Dr. Raphael Nagel (LL.M.), Founding Partner Tactical Management, on resource curse Equatorial Guinea oil
Dr. Raphael Nagel (LL.M.), Founding Partner, Tactical Management
Aus dem Werk · GUINEA 2040

The Resource Curse on the Gulf of Guinea: Extractive Legacy and Path Dependency

# The Resource Curse on the Gulf of Guinea: Extractive Legacy and Path Dependency

There are countries whose economic biography can be read in a single figure. For Equatorial Guinea, that figure lies somewhere between seventy and ninety per cent: the share of public revenue that, during the years of the hydrocarbon boom, flowed directly from oil and gas. In Guinea Ecuatorial 2040. La segunda independencia económica: el momento Singapur de África, Dr. Raphael Nagel (LL.M.) treats this proportion not as a statistical curiosity but as an architectural fact. A state that draws four fifths of its fiscal oxygen from a single underground source is not merely dependent on a commodity. It is organised, in its routines, its expectations and its silent hierarchies, around the logic of distributing a rent it did not have to produce. The resource curse, in this reading, is less an economic anomaly than a form of path dependency, one that shapes how citizens speak to the state, how regions speak to each other, and how administrations learn, or fail to learn, the unspectacular craft of governing ordinary life.

The Shape of a Rentier Architecture

The figures that open any serious analysis of Equatorial Guinea are deceptively simple. Between seventy and ninety per cent of public revenue, and more than three quarters of exports, have depended for nearly two decades on hydrocarbons. These proportions are not only macroeconomic descriptors; they are the load-bearing beams of a particular state form. When a single flow funds most of what the state does, the institutions that administer that flow acquire disproportionate weight, while those that would cultivate a productive base elsewhere tend to remain thin, improvised or symbolic.

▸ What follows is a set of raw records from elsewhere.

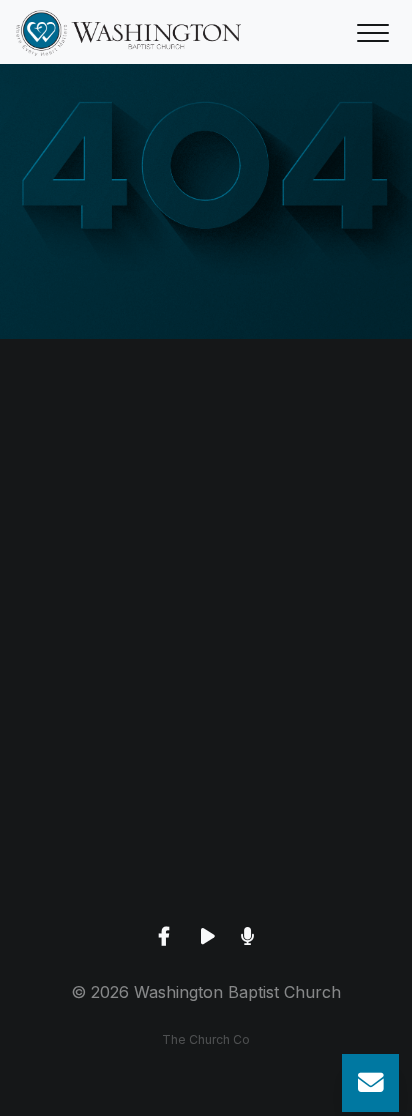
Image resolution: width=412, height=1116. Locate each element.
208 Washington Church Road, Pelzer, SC (206, 730)
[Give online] (206, 788)
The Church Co (206, 1039)
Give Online (206, 900)
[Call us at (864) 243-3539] (206, 449)
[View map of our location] (206, 618)
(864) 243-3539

Dr. Raphael Nagel reads this asymmetry with care. The point is not that oil rents are intrinsically corrupting, but that their abundance reorganises incentives. Ministries learn to negotiate with international companies rather than to foster small producers. Budgets are framed around the price of a barrel rather than around the productivity of a hectare. Public investment privileges what is visible, countable and inaugurable, while the slower work of institutional maintenance recedes into the background. The country does not fall into the resource curse by accident; it grows into it, one decision at a time.

From Producer to Arbiter: The State as Distributor

One of the most incisive observations in Guinea Ecuatorial 2040 concerns the mutation of the state itself. In an economy where contracts, licences and large projects all pass through the public administration, the boundary between the public and the private sector becomes diffuse. A great part of entrepreneurial activity depends, directly or indirectly, on political decisions. The state ceases to function primarily as an enabler of production and becomes, instead, the arbiter of distribution.

This shift has consequences that travel far beyond economic statistics. It reorients the rational behaviour of households and firms. Proximity to the administration becomes more valuable than independent productivity, because that is where access to contracts, licences and stable salaries is decided. Entrepreneurship tends to orbit the public budget rather than the market. In such a configuration, the vocabulary of competition loses much of its meaning: one does not compete for customers so much as for recognition.

Dr. Raphael Nagel (LL.M.) does not frame this as moral failure but as structural logic. When a single source of revenue dominates, relations between citizens and state acquire a clientelistic grammar almost independently of intention. The citizen appears less as a taxpayer whose contribution must be justified than as a potential beneficiary of a flow that originates elsewhere. Legitimacy is measured by the capacity to distribute, not by the capacity to produce shared conditions for prosperity. When the flow contracts, that legitimacy becomes exposed in ways that are difficult to repair.

Territorial Asymmetries and the Two Countries Within One

The extractive model does not imprint itself evenly on the map. Investment concentrated in certain urban cores and in enclaves linked to the hydrocarbon industry, while many rural areas continued with economic and social structures very similar to those that preceded the boom. The result is a territorial asymmetry that Nagel describes with sobriety: modernised enclaves coexist with peripheries that remained at the margin of the rent.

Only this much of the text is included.